Construction of trypsinized unique/non-unique peptide database
Yeast protein sequences (“s.cerevisiae.pep”) were retrieved from Kyoto Encyclopedia of Genes and Genomes (ftp://ftp.genome.jp/pub/kegg/genes/organisms/sce/; April 2008), which contain 5,863 proteins. The enzymatic cleavage sites of trypsin tabularized by Snyder (15) were implemented to in silico construct a tryptic yeast peptide pool. Allowing one missed cleavage, 663,177 peptides were obtained. Based on the concept of unique peptides, 445,227 peptides were resulted.
Overall average identity threshold and homology threshold (Mab and Meq)
The overall average identity threshold (Mab) and homology threshold (Meq) were calculated by summing all respective identity and homology thresholds found in all 11 Mascot summary reports and divided by its respective total number of appearances. As a result, Mab = 27.665 and Meq = 15.962.
Estimation of equivalent identity threshold (λeq)
The equivalent identity threshod (λeq) was estimated from Mab. From Mascot’s Help – Results Interpretation, Mab = –10 log (fpr/x), in which fpr stands for false positive rate and x is the number of peptides falling within the mass tolerance window about the precursor mass. Given Mab = 27.665 and fpr = 0.05, x was then calculated to be 29.206. Incorporating x and fpr found in Figure 5A of Peng et al. (4), we have λeq = 15.471, which is close to Meq. Hence, when filtering peptides, λeq > 15 was implemented.
Whole-cell protein identification
Step 1: peptide ranking
A PERL script was developed to extract top-ranking peptides from all “.out” files. All “.dta” files were concatenated into 11 portions based on the eluent fractions, and each portion of spectral dataset was imported into Mascot to carry out MS/MS ion search. The search parameters used were: Type of search: MS/MS Ion Search; Database: NCBInr; Taxonomy: S. cerevisiae; Enzyme: Trypsin; Fixed modifications: Carbamidomethyl (C); Mass values: Average; Protein Mass: Unrestricted; Peptide Mass Tolerance: ±1 Da; Fragment Mass Tolerance: ±0.4 Da; Max Missed Cleavages: 1; Instrument type: ESI-TRAP. The top-ranking peptides from all 11 Mascot peptide summary reports were collected.
Step 2: peptide classification
According to the concept of unique peptides defined in the Results section, all top-ranking peptides from Step 1 were classified into two clusters: unique and non-unique peptides.
Steps 3 and 4: peptide filtering and protein identification
For SEQUEST, filtering criteria reported by Peng et al. (4) were used; that is, for singly charged ions (+1), the Xcorr value must be greater than 1.5; and for +2 and +3 ions, the Xcorr value must be greater than 2.0 and 3.3, respectively. In Mascot, each top-ranking peptide has an associated Mowse score and is accompanied by an (absolute) identity threshold (λab), which was calculated using absolute probability along with a pre-specified false positive rate. When a peptide had a Mowse score greater than its corresponding absolute identity, the protein harboring this peptide was then considered as “identified”.
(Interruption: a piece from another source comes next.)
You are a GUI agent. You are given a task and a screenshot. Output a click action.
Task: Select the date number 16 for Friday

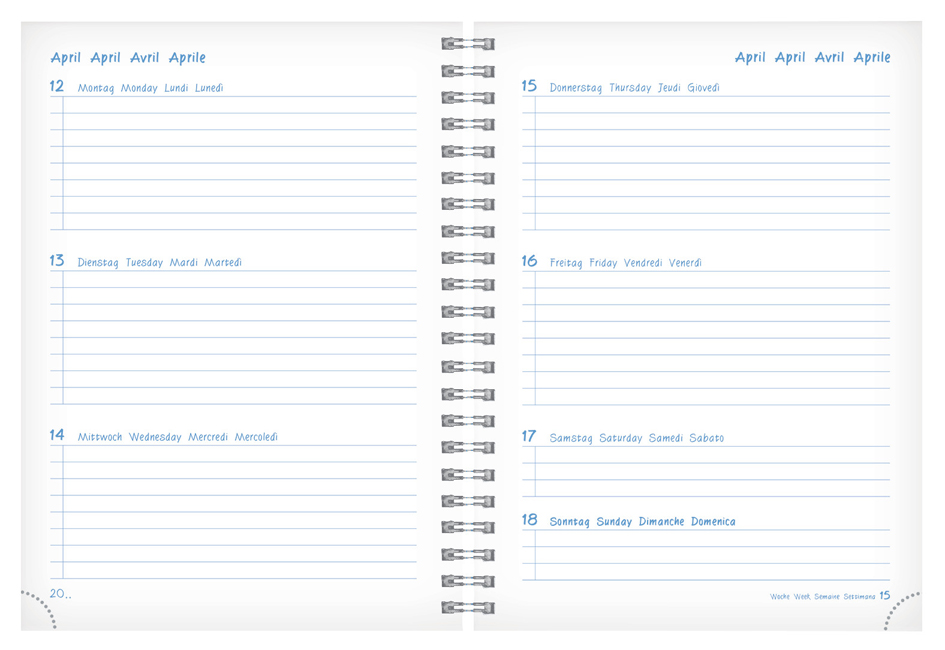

Step 5: protein regrouping
Proteins identified in Step 4 from SEQUEST and Mascot were further cross-compared, and pooled into four groups according to their origins from unique and non-unique peptides. Refer to Figure 5 for the definition and the assigned level of confidence of these proteins.
Authors’ contributions
YZ and YHL contributed equally, including concept and strategy development, data analysis and interpretation. YHL supervised the work and co-wrote the manuscript. Both authors read and approved the final manuscript.
Competing interests
The authors have declared that no competing interests exist.